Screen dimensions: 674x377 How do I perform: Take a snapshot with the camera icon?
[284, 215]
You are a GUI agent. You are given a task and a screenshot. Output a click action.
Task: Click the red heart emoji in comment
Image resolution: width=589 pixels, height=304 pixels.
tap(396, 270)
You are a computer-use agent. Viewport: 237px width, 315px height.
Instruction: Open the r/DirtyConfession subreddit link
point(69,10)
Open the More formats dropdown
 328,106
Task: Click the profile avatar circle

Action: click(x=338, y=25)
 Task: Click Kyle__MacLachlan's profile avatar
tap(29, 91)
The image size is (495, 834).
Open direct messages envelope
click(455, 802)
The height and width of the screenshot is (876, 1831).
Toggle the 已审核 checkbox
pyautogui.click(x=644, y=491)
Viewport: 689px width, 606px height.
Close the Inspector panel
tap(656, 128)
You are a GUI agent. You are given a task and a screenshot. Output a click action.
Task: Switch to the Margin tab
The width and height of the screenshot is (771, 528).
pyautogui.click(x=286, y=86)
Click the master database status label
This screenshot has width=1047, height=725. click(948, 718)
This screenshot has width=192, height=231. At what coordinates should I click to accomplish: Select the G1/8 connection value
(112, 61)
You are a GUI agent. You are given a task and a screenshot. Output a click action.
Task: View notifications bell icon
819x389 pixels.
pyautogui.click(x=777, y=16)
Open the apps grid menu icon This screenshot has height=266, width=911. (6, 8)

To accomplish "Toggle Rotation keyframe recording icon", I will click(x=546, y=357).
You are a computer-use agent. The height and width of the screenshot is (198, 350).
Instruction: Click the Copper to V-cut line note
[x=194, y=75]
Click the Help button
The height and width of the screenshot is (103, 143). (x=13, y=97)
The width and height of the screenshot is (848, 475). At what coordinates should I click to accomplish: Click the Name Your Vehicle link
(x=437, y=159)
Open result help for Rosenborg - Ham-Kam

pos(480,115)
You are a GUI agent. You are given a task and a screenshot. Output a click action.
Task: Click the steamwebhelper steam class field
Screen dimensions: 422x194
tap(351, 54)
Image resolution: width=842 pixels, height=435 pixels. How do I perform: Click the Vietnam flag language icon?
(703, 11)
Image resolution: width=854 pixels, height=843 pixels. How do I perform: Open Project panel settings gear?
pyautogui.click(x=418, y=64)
────
What you are asked to do
Arrange all of the records above as a Markdown table with the columns Row and Text, giving each nonblank line its own numbered row and leaving out the blank lines.

Response to this exercise
| Row | Text |
|---|---|
| 1 | Screen dimensions: 674x377 How do I perform: Take a snapshot with the camera icon? |
| 2 | [284, 215] |
| 3 | You are a GUI agent. You are given a task and a screenshot. Output a click action. |
| 4 | Task: Click the red heart emoji in comment |
| 5 | Image resolution: width=589 pixels, height=304 pixels. |
| 6 | tap(396, 270) |
| 7 | You are a computer-use agent. Viewport: 237px width, 315px height. |
| 8 | Instruction: Open the r/DirtyConfession subreddit link |
| 9 | point(69,10) |
| 10 | Open the More formats dropdown |
| 11 |  328,106 |
| 12 | Task: Click the profile avatar circle |
| 13 | Action: click(x=338, y=25) |
| 14 |  Task: Click Kyle__MacLachlan's profile avatar |
| 15 | tap(29, 91) |
| 16 | The image size is (495, 834). |
| 17 | Open direct messages envelope |
| 18 | click(455, 802) |
| 19 | The height and width of the screenshot is (876, 1831). |
| 20 | Toggle the 已审核 checkbox |
| 21 | pyautogui.click(x=644, y=491) |
| 22 | Viewport: 689px width, 606px height. |
| 23 | Close the Inspector panel |
| 24 | tap(656, 128) |
| 25 | You are a GUI agent. You are given a task and a screenshot. Output a click action. |
| 26 | Task: Switch to the Margin tab |
| 27 | The width and height of the screenshot is (771, 528). |
| 28 | pyautogui.click(x=286, y=86) |
| 29 | Click the master database status label |
| 30 | This screenshot has width=1047, height=725. click(948, 718) |
| 31 | This screenshot has width=192, height=231. At what coordinates should I click to accomplish: Select the G1/8 connection value |
| 32 | (112, 61) |
| 33 | You are a GUI agent. You are given a task and a screenshot. Output a click action. |
| 34 | Task: View notifications bell icon |
| 35 | 819x389 pixels. |
| 36 | pyautogui.click(x=777, y=16) |
| 37 | Open the apps grid menu icon This screenshot has height=266, width=911. (6, 8) |
| 38 | To accomplish "Toggle Rotation keyframe recording icon", I will click(x=546, y=357). |
| 39 | You are a computer-use agent. The height and width of the screenshot is (198, 350). |
| 40 | Instruction: Click the Copper to V-cut line note |
| 41 | [x=194, y=75] |
| 42 | Click the Help button |
| 43 | The height and width of the screenshot is (103, 143). (x=13, y=97) |
| 44 | The width and height of the screenshot is (848, 475). At what coordinates should I click to accomplish: Click the Name Your Vehicle link |
| 45 | (x=437, y=159) |
| 46 | Open result help for Rosenborg - Ham-Kam |
| 47 | pos(480,115) |
| 48 | You are a GUI agent. You are given a task and a screenshot. Output a click action. |
| 49 | Task: Click the steamwebhelper steam class field |
| 50 | Screen dimensions: 422x194 |
| 51 | tap(351, 54) |
| 52 | Image resolution: width=842 pixels, height=435 pixels. How do I perform: Click the Vietnam flag language icon? |
| 53 | (703, 11) |
| 54 | Image resolution: width=854 pixels, height=843 pixels. How do I perform: Open Project panel settings gear? |
| 55 | pyautogui.click(x=418, y=64) |